The teeth that skin my flesh are sharp but their tearing at me is pleasurable. Because I allow myself to be eaten, knowing that I contain within me secrets that can only be accessed in this way. I imagine each of my seeds between those teeth, and I burst forth onto a tongue, drops of knowledge the reward for letting me enter the haven of that mouth.

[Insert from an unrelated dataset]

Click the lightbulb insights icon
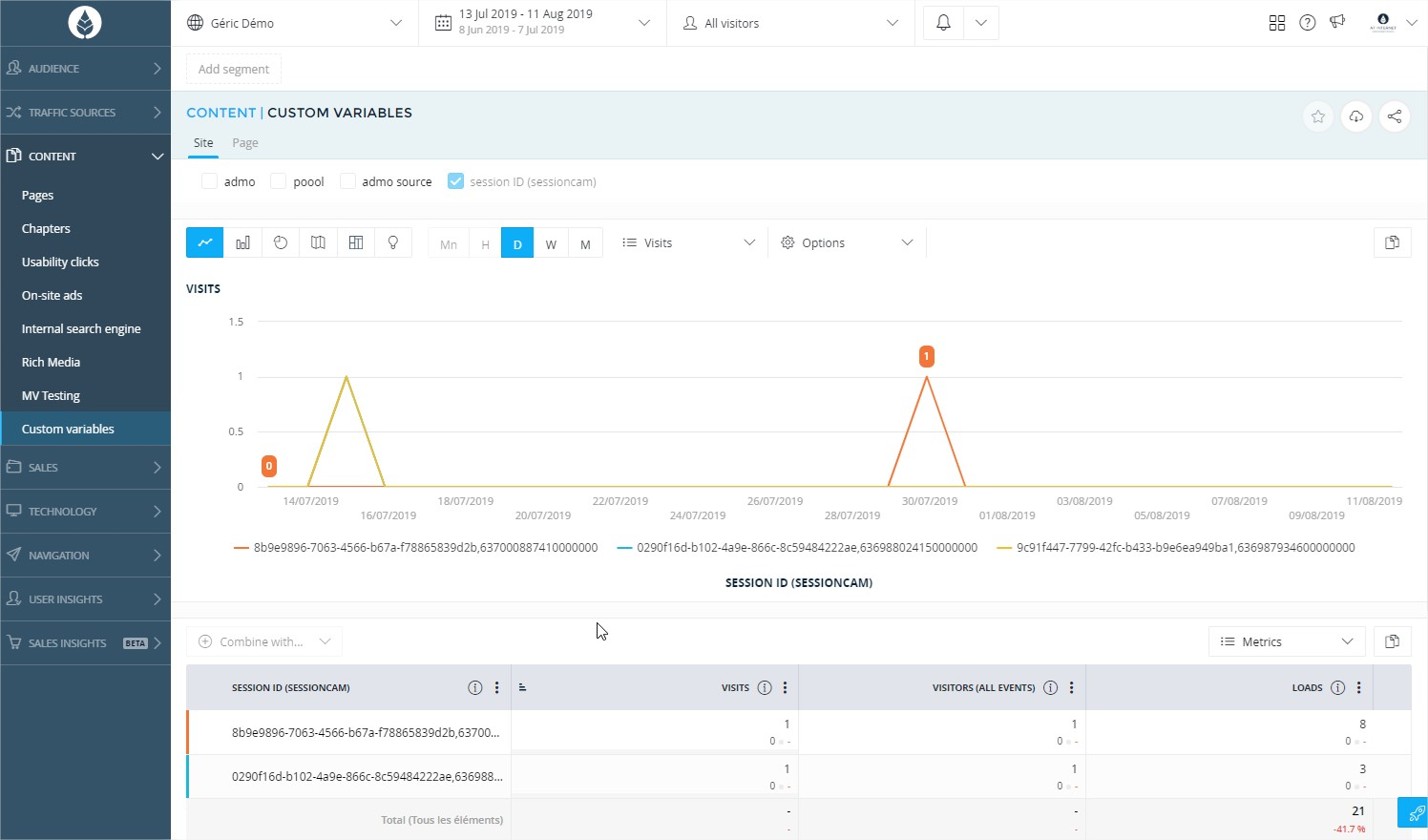Viewport: 1428px width, 840px height. 393,242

I make myself vulnerable to being ripped apart, knowing that the prize is the unlocking of the mystery of self. To see my ruby seeds against my peach flesh, to feel the scrape as they are lifted one by one, and to trust that within the ritual is a path to the divine.



The Pomegranate
Eavan Boland

The only legend I have ever loved is
the story of a daughter lost in hell.
And found and rescued there.
Love and blackmail are the gist of it.
Ceres and Persephone the names.
And the best thing about the legend is
I can enter it anywhere. And have.
As a child in exile in
a city of fogs and strange consonants,
I read it first and at first I was
an exiled child in the crackling dusk of
the underworld, the stars blighted. Later
I walked out in a summer twilight
searching for my daughter at bed-time.
When she came running I was ready
to make any bargain to keep her.
I carried her back past whitebeams
and wasps and honey-scented buddleias.
But I was Ceres then and I knew
winter was in store for every leaf
on every tree on that road.
Was inescapable for each one we passed.
And for me.

It is winter
and the stars are hidden.
I climb the stairs and stand where I can see
my child asleep beside her teen magazines,
her can of Coke, her plate of uncut fruit.
The pomegranate! How did I forget it?
She could have come home and been safe
and ended the story and all
our heart-broken searching but she reached
out a hand and plucked a pomegranate.
She put out her hand and pulled down
the French sound for apple and
the noise of stone and the proof
that even in the place of death,
at the heart of legend, in the midst
of rocks full of unshed tears
ready to be diamonds by the time
the story was told, a child can be
hungry. I could warn her. There is still a chance.
The rain is cold. The road is flint-coloured.
The suburb has cars and cable television.
The veiled stars are above ground.
It is another world. But what else
can a mother give her daughter but such
beautiful rifts in time?
If I defer the grief I will diminish the gift.
The legend will be hers as well as mine.
She will enter it. As I have.
She will wake up. She will hold
the papery flushed skin in her hand.
And to her lips. I will say nothing.




From In a Time of Violence, published by W. W. Norton & Company, Inc.,
1994. Copyright © 1994 by Eavan Boland. All rights reserved. Used with
permission.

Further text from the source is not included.